[Debian-med-packaging] Bug#896886: openmpi: upstream version 3.0.1 makes lots of autopkgtests flaky

Paul Gevers elbrus at debian.org
Wed Apr 25 13:12:05 BST 2018


Source: openmpi
Version: 3.0.1-1
Severity: normal
User: debian-ci at lists.debian.org
Usertags: breaks
Control: affects -1 src:lammps
Control: affects -1 src:esys-particle
Control: affects -1 src:liggghts
Control: affects -1 src:gerris
Control: affects -1 src:gmsh
Control: affects -1 src:ray

With the upload of upstream version 3.0.1 of openmpi to Debian, the
autopkgtest of lammps¹, esys-particle², liggghts³, gerris⁴, gmsh⁵, ray⁶
started to regularly fail with an error similar to the one copied below.
(ray is also seeing another issue)

Unfortunately there was the transition and some issues with the CI
infrastructure intermixed (those give different errors though), so not
all failures are due to this issue.
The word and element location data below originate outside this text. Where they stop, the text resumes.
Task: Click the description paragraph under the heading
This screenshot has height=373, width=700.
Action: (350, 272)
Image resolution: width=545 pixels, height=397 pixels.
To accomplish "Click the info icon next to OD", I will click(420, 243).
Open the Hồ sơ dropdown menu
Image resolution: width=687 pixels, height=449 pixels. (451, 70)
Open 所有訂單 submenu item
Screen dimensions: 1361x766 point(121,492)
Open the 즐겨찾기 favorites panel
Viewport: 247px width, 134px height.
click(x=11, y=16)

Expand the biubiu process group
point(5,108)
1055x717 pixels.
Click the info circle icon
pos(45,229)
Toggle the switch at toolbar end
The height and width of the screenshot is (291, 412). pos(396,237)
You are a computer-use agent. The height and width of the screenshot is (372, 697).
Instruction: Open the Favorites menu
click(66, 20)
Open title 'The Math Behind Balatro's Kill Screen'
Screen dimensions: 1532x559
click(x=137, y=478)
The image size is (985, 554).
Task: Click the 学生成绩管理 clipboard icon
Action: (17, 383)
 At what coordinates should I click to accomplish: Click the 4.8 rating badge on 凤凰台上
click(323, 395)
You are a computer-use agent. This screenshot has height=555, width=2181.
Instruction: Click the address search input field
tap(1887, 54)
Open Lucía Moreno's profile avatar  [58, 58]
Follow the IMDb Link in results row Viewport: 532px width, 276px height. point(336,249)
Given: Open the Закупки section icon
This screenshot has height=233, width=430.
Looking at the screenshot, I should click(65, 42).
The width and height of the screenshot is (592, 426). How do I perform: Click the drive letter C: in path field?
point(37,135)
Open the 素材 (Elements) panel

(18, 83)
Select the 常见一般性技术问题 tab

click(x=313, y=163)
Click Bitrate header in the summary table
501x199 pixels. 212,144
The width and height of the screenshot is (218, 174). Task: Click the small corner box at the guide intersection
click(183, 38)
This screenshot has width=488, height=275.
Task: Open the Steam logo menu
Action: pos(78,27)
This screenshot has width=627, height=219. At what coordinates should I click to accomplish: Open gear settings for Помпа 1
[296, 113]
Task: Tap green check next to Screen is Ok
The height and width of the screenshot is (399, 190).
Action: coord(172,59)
However, I can also not exclude that
all these issues are due to a packages mixing different versions of
libopenmpi* due to the transition. However, if they can't be mixed, I
think openmpi should be blocked from migrating to testing until the
transition is finished (I thought that as a library it would be allowed
to migrate before all reverse dependencies are rebuild if it doesn't
break installability, as the old library will stay in the archive until
all reverse dependencies are rebuild and migrated).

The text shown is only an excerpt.